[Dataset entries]
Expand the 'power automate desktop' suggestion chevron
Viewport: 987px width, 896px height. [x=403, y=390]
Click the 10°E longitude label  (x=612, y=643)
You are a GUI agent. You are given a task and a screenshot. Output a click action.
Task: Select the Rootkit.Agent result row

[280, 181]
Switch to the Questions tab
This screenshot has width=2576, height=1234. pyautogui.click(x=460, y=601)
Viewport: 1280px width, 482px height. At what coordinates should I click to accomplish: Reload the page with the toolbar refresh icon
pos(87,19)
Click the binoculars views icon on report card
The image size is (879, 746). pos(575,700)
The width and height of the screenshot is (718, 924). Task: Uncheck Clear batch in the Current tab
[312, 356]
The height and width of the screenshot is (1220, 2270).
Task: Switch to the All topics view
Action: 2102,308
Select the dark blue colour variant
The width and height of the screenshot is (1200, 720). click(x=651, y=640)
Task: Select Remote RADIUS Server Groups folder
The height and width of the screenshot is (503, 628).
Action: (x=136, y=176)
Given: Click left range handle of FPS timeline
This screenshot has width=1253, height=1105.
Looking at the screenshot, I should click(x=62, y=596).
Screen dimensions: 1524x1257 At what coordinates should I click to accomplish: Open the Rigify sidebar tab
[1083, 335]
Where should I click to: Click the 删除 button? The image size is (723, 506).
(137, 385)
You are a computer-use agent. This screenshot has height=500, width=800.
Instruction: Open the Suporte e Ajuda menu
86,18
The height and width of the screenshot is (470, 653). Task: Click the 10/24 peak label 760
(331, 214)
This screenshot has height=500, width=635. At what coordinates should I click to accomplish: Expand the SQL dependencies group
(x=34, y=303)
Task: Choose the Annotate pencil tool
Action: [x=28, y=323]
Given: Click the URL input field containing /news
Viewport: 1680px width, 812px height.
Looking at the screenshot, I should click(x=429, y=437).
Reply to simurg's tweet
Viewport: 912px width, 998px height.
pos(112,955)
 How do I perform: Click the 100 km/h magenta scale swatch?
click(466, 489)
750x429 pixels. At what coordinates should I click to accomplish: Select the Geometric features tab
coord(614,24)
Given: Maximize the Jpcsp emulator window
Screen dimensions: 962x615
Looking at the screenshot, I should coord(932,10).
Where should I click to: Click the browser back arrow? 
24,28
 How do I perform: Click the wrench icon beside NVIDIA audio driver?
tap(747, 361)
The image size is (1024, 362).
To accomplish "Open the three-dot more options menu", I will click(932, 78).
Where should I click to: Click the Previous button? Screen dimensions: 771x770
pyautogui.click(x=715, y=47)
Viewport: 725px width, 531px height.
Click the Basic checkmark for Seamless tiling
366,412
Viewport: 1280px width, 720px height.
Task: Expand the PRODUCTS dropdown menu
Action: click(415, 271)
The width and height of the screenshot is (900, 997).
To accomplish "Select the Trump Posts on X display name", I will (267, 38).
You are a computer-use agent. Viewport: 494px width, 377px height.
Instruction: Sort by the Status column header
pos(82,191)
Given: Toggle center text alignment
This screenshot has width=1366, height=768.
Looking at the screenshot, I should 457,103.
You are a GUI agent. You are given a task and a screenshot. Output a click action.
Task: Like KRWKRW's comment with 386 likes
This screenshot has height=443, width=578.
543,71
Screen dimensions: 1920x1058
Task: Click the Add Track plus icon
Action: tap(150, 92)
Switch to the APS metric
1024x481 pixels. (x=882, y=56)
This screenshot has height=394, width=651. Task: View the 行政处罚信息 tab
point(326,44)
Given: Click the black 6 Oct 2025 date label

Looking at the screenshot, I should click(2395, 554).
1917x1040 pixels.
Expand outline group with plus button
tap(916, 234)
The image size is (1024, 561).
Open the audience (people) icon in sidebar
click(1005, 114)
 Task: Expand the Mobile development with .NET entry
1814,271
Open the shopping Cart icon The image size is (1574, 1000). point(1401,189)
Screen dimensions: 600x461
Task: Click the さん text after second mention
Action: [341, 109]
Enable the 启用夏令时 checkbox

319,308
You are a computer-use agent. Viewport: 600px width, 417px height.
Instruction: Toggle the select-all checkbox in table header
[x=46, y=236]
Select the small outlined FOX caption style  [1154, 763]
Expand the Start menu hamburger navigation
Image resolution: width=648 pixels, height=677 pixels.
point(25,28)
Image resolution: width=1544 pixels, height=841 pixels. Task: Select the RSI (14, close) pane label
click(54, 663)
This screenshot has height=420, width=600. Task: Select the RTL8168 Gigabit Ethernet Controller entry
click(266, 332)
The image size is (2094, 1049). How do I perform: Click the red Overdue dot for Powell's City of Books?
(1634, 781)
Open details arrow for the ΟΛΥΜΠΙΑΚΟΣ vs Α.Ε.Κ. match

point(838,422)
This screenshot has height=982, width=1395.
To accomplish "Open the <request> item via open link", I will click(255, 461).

== Action item ==
What is needed is an exact copy of every entry above.

== Result ==
Expand the 'power automate desktop' suggestion chevron
Viewport: 987px width, 896px height. [x=403, y=390]
Click the 10°E longitude label  (x=612, y=643)
You are a GUI agent. You are given a task and a screenshot. Output a click action.
Task: Select the Rootkit.Agent result row

[280, 181]
Switch to the Questions tab
This screenshot has width=2576, height=1234. pyautogui.click(x=460, y=601)
Viewport: 1280px width, 482px height. At what coordinates should I click to accomplish: Reload the page with the toolbar refresh icon
pos(87,19)
Click the binoculars views icon on report card
The image size is (879, 746). pos(575,700)
The width and height of the screenshot is (718, 924). Task: Uncheck Clear batch in the Current tab
[312, 356]
The height and width of the screenshot is (1220, 2270).
Task: Switch to the All topics view
Action: 2102,308
Select the dark blue colour variant
The width and height of the screenshot is (1200, 720). click(x=651, y=640)
Task: Select Remote RADIUS Server Groups folder
The height and width of the screenshot is (503, 628).
Action: (x=136, y=176)
Given: Click left range handle of FPS timeline
This screenshot has width=1253, height=1105.
Looking at the screenshot, I should click(x=62, y=596).
Screen dimensions: 1524x1257 At what coordinates should I click to accomplish: Open the Rigify sidebar tab
[1083, 335]
Where should I click to: Click the 删除 button? The image size is (723, 506).
(137, 385)
You are a computer-use agent. This screenshot has height=500, width=800.
Instruction: Open the Suporte e Ajuda menu
86,18
The height and width of the screenshot is (470, 653). Task: Click the 10/24 peak label 760
(331, 214)
This screenshot has height=500, width=635. At what coordinates should I click to accomplish: Expand the SQL dependencies group
(x=34, y=303)
Task: Choose the Annotate pencil tool
Action: [x=28, y=323]
Given: Click the URL input field containing /news
Viewport: 1680px width, 812px height.
Looking at the screenshot, I should click(x=429, y=437).
Reply to simurg's tweet
Viewport: 912px width, 998px height.
pos(112,955)
 How do I perform: Click the 100 km/h magenta scale swatch?
click(466, 489)
750x429 pixels. At what coordinates should I click to accomplish: Select the Geometric features tab
coord(614,24)
Given: Maximize the Jpcsp emulator window
Screen dimensions: 962x615
Looking at the screenshot, I should coord(932,10).
Where should I click to: Click the browser back arrow? 
24,28
 How do I perform: Click the wrench icon beside NVIDIA audio driver?
tap(747, 361)
The image size is (1024, 362).
To accomplish "Open the three-dot more options menu", I will click(932, 78).
Where should I click to: Click the Previous button? Screen dimensions: 771x770
pyautogui.click(x=715, y=47)
Viewport: 725px width, 531px height.
Click the Basic checkmark for Seamless tiling
366,412
Viewport: 1280px width, 720px height.
Task: Expand the PRODUCTS dropdown menu
Action: click(415, 271)
The width and height of the screenshot is (900, 997).
To accomplish "Select the Trump Posts on X display name", I will (267, 38).
You are a computer-use agent. Viewport: 494px width, 377px height.
Instruction: Sort by the Status column header
pos(82,191)
Given: Toggle center text alignment
This screenshot has width=1366, height=768.
Looking at the screenshot, I should 457,103.
You are a GUI agent. You are given a task and a screenshot. Output a click action.
Task: Like KRWKRW's comment with 386 likes
This screenshot has height=443, width=578.
543,71
Screen dimensions: 1920x1058
Task: Click the Add Track plus icon
Action: tap(150, 92)
Switch to the APS metric
1024x481 pixels. (x=882, y=56)
This screenshot has height=394, width=651. Task: View the 行政处罚信息 tab
point(326,44)
Given: Click the black 6 Oct 2025 date label

Looking at the screenshot, I should click(2395, 554).
1917x1040 pixels.
Expand outline group with plus button
tap(916, 234)
The image size is (1024, 561).
Open the audience (people) icon in sidebar
click(1005, 114)
 Task: Expand the Mobile development with .NET entry
1814,271
Open the shopping Cart icon The image size is (1574, 1000). point(1401,189)
Screen dimensions: 600x461
Task: Click the さん text after second mention
Action: [341, 109]
Enable the 启用夏令时 checkbox

319,308
You are a computer-use agent. Viewport: 600px width, 417px height.
Instruction: Toggle the select-all checkbox in table header
[x=46, y=236]
Select the small outlined FOX caption style  [1154, 763]
Expand the Start menu hamburger navigation
Image resolution: width=648 pixels, height=677 pixels.
point(25,28)
Image resolution: width=1544 pixels, height=841 pixels. Task: Select the RSI (14, close) pane label
click(54, 663)
This screenshot has height=420, width=600. Task: Select the RTL8168 Gigabit Ethernet Controller entry
click(266, 332)
The image size is (2094, 1049). How do I perform: Click the red Overdue dot for Powell's City of Books?
(1634, 781)
Open details arrow for the ΟΛΥΜΠΙΑΚΟΣ vs Α.Ε.Κ. match

point(838,422)
This screenshot has height=982, width=1395.
To accomplish "Open the <request> item via open link", I will click(255, 461).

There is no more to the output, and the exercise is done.